Après plus de 25 ans dans la prêtrise, Alex Maca a demandé à l’évêque de Port-Louis de le relever de son engagement sacerdotal. La décision du prêtre est prise après une année de « discernement et de réflexion » et durant laquelle le père Maca n’était pas autorisé aux fonctions sacerdotales. « Il m’a de ce fait présenté sa demande pour un retour à l’état laïc, ce qui signifie être relevé de toutes les obligations liées à l’ordination sacerdotale et, en même temps, être dispensé de son voeu de célibat. Je présenterai cette demande au Saint-Père, le pape François. Jusqu’à réception de la réponse du Saint-Père, le père Maca n’est toujours pas habilité à exercer le ministère sacerdotal », affirme Mgr Piat dans un communiqué émis hier après-midi.

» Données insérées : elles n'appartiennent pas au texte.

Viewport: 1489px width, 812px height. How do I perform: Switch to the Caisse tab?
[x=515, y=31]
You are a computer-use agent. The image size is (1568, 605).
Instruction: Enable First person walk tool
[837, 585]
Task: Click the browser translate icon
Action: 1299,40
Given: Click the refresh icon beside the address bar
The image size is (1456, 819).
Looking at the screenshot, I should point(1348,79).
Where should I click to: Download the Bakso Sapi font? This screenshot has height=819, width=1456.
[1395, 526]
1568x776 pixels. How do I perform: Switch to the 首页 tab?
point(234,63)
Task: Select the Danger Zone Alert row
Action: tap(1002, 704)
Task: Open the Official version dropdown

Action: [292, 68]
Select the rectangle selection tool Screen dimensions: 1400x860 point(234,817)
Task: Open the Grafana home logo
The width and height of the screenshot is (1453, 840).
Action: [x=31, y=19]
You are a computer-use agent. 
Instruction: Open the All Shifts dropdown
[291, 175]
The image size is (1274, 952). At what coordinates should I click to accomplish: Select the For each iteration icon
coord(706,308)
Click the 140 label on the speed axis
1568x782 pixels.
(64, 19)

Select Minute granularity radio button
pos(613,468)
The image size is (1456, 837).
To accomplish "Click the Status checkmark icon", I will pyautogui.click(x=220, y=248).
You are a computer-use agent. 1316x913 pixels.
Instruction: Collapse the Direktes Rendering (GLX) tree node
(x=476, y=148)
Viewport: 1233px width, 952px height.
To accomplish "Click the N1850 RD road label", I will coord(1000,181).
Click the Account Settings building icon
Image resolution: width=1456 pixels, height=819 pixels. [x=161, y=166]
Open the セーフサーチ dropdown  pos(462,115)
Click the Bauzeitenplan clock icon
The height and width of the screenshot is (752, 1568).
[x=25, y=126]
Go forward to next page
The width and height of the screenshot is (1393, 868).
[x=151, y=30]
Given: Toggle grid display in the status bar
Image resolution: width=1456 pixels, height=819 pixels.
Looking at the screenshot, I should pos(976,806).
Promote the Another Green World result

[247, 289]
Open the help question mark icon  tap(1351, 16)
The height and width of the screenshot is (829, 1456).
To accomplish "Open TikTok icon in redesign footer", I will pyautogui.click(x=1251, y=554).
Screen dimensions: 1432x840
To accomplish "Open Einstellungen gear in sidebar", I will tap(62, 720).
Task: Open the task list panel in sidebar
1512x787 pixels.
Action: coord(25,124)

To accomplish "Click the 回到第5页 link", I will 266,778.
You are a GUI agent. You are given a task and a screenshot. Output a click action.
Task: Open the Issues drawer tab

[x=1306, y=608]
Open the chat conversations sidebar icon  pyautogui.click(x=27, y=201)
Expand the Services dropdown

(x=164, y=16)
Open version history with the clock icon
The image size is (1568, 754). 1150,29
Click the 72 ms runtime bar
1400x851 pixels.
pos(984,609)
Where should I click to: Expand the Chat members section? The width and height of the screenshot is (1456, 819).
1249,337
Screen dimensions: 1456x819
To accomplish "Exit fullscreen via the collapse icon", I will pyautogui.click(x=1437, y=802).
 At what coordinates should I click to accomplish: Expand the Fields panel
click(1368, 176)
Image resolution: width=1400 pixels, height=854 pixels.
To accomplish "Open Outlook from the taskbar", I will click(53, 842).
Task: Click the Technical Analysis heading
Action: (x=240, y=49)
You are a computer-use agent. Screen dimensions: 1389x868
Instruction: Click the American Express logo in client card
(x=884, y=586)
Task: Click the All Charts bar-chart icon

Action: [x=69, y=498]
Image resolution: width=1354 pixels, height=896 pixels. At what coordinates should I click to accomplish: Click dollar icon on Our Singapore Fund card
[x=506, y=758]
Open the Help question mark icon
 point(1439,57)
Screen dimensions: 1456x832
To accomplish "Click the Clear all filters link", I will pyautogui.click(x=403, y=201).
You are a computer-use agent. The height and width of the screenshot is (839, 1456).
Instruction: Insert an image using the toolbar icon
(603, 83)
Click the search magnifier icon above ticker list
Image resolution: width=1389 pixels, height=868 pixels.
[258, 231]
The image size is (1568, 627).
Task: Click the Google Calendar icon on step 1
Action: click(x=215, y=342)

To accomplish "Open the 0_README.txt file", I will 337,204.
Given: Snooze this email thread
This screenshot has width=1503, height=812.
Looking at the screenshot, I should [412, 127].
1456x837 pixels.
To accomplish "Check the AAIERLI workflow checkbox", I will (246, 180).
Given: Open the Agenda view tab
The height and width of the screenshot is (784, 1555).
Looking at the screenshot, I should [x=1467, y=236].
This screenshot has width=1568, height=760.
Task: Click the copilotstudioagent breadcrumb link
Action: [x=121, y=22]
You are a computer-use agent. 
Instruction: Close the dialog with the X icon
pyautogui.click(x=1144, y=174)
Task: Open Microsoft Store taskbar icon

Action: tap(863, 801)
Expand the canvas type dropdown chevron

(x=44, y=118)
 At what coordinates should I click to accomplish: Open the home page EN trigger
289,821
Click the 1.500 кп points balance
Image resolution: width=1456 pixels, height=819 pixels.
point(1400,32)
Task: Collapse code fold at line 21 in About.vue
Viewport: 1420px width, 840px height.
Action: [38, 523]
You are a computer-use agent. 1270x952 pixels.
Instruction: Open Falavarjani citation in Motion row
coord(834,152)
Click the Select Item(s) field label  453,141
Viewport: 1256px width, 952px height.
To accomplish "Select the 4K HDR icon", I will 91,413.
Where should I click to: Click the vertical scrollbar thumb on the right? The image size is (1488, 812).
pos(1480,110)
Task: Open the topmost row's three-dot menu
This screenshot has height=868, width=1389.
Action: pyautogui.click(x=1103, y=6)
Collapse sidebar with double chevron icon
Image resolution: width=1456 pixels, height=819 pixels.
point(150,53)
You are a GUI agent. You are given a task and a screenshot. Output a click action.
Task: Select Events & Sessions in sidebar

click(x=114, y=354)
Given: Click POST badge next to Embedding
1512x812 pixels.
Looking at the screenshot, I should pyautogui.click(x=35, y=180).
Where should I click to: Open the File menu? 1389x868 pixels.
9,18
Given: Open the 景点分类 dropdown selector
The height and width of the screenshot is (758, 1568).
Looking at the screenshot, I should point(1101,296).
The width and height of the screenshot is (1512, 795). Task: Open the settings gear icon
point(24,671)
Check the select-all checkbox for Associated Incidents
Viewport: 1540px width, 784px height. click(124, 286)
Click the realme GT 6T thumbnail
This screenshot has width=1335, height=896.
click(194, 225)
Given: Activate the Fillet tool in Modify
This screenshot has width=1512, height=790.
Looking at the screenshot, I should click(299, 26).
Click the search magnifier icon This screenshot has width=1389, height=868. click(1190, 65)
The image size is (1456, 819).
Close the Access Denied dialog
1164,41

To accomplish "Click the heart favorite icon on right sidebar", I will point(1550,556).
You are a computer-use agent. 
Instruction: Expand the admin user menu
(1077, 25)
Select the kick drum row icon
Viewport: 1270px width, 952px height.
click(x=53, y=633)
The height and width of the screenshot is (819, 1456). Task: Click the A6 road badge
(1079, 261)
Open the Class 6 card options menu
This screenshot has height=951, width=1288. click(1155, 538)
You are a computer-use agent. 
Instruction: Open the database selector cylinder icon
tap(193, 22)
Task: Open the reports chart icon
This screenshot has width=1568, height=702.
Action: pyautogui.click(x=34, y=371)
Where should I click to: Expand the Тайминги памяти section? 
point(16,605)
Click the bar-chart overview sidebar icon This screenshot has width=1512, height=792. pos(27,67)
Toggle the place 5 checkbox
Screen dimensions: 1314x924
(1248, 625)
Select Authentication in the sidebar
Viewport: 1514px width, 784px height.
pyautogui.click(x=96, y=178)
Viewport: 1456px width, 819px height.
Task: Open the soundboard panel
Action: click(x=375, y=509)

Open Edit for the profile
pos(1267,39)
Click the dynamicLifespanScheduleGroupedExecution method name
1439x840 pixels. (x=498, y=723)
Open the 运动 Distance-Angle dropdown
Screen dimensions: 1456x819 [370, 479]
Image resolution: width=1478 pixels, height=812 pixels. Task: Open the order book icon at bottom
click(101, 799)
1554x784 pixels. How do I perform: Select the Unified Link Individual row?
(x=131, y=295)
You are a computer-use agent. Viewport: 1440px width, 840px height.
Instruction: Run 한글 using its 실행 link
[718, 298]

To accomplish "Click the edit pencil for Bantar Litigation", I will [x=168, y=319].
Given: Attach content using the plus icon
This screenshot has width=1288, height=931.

Le chef de l’Église le remercie pour son service sacerdotal dans le diocèse durant ces 25 dernières années et ajoute que la décision prise par Alex Maca « n’a pas été facile », ni pour ce dernier ni pour lui. « C’est aussi une épreuve pour ses frères prêtres comme pour tous les chrétiens, épreuve que je vous demande de porter avec vous dans la prière », poursuit l’évêque de Port-Louis.
Le clergé catholique a perdu plusieurs de ses membres ces dernières années. Quelques-uns sont décédés tandis que d’autres sont retournés à l’état laïc, particulièrement des jeunes. Dans une interview accordée au Mauricien dans le cadre des 25 ans de son épiscopat, Mgr Maurice Piat avait fait part de son « profond chagrin » sur ces départs. « Ce qui m’a fait davantage souffrir, c’est la disparition un peu brusque de certains confrères, dont quelques-uns de ma génération. Je pense à Robert Jauffret, Henri Tostée, Roger Cerveaux, Mgr Nagapen et Henri Souchon. Le départ de certains jeunes prêtres que j’avais ordonnés moi-même m’a aussi fait mal. Ils ont quitté la prêtrise relativement tôt après leur ordination. Cela est plus dur que toutes les contestations et divergences que j’ai dû affronter durant mon épiscopat », avait-il confié.